Estudo feito por pesquisadores da Bahia concluiu que a pobreza pode reverter décadas de avanço no combate à aids no Brasil. Isso porque a doença já afeta muito mais os indivíduos pobres, pretos e com baixa escolaridade e, especialmente, os analfabetos.
O trabalho foi desenvolvido pelo grupo DSAIDS (Determinantes Sociais do HIV/Aids), com pesquisadores do ISC-Ufba (Instituto de Saúde Coletiva da Universidade Federal da Bahia), do Cidacs/Fiocruz Bahia (Centro de Integração de Dados e Conhecimentos para Saúde), da Uefs (Universidade Estadual de Feira de Santana) e de universidades internacionais.
Os pesquisadores avaliaram dados de 28,3 milhões de brasileiros ao longo de 9 anos. Cruzaram registros do Cadastro Único, que abrange mais de 100 milhões de brasileiros e mapeia famílias de baixa renda, com informações dos sistemas de vigilância em saúde do SUS.
O objetivo era analisar os efeitos das condições de vulnerabilidade socioeconômica, como renda, raça/cor da pele e escolaridade, sobre o risco de desenvolver aids e de morrer pela doença. Os dados incluem a população brasileira de baixa renda.

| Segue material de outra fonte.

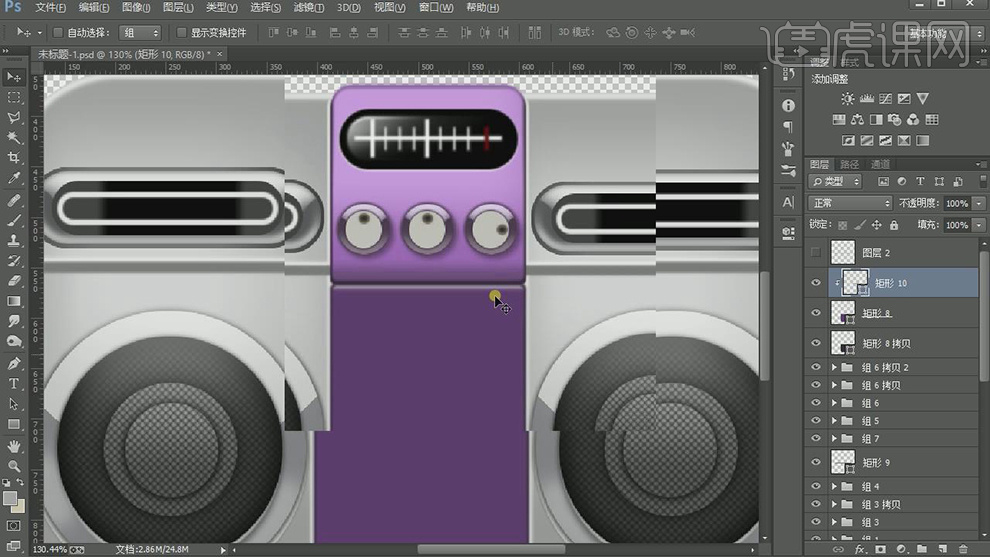Click the foreground color swatch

“Os indivíduos mais vulneráveis socialmente têm maior risco de adoecer e morrer por aids, com destaque para os riscos de evoluir a óbito. Os analfabetos apresentam risco de morrer por aids quase 3 vezes maior do que aqueles com nível superior. Já os pretos têm risco quase duas vezes maior de morte do que os brancos. Aqueles com menor renda têm risco de morrer duas vezes maior do que os considerados de maior renda”, diz a pesquisadora Iracema Lua, uma das participantes do trabalho.
“A doença hoje se disseminou na população de baixa renda. Apesar de o HIV atualmente ser controlável, essa população fica mais doente e morre mais”, afirmou o infectologista David Lewi, do Hospital Israelita Albert Einstein.
Segundo os autores, o resultado chama a atenção porque o Brasil tem um programa universal e gratuito no combate à aids, que sempre foi considerado referência mundial, com testes rápidos e medicamentos disponíveis nas unidades de saúde. No entanto, as barreiras socioeconômicas afastam uma parcela da população brasileira a esses tratamentos.
“Há diversas barreiras sociais, econômicas, culturais e geográficas que levam a um maior risco de contaminação e dificultam a detecção e o tratamento precoce da doença”, declarou Iracema Lua.
“Por exemplo, as ações de educação em saúde sobre as medidas de prevenção e a importância dos testes não chegam de forma efetiva para os grupos mais vulneráveis, que acabam tendo um diagnóstico tardio, além das dificuldades de acesso e de continuidade do cuidado, incluindo menores possibilidades de adesão ao tratamento, que também envolvem questões socioeconômicas”, diz a pesquisadora.
Prevenção e medicamentos
Isso também se reflete na PrEP (Profilaxia Pré-Exposição), que consiste em medicamentos comprovadamente eficazes na prevenção da infecção pelo vírus em indivíduos que apresentam comportamento sexual de risco. A PrEP é indicada para pessoas em situação de vulnerabilidade e pode ser utilizada diariamente ou sob demanda.“Apesar de os remédios estarem disponíveis na rede pública, observamos que quem mais procura são pessoas de alta renda”, disse o infectologista Lewi. Atualmente, há 68.283 usuários em PrEP no Brasil e 72% têm no mínimo 12 anos de escolaridade e mais da metade são brancos, segundo dados do Ministério da Saúde.
“É preciso investimentos para reduzir as desigualdades sociais e políticas públicas para expandir o acesso à saúde aos mais vulneráveis. Sem isso, corremos o risco de que o aumento na pobreza possa reverter décadas de progresso na luta contra o HIV/aids no Brasil”, disse a pesquisadora.
Segundo a OMS (Organização Mundial da Saúde), aproximadamente 39 milhões de pessoas vivem com o HIV (o vírus que pode causar a aids) em todo o mundo. No ano passado, 1,3 milhão de pessoas foram infectadas.
No Brasil, de 2007 a junho de 2022, foram notificados 434.803 casos de infecção pelo HIV. No entanto, nos últimos anos, houve queda de 11,1%. Em relação à aids, o país registrou um total de 1.088.536 casos de 1980 a 2022, com uma média de 36.400 novos casos da doença a cada ano.
A mortalidade também diminuiu ao longo dos anos, passando de 5,6 para 4,2 óbitos por 100 mil habitantes de 2011 a 2021, de acordo com boletim epidemiológico do Ministério da Saúde.
Com informações da Agência Einstein.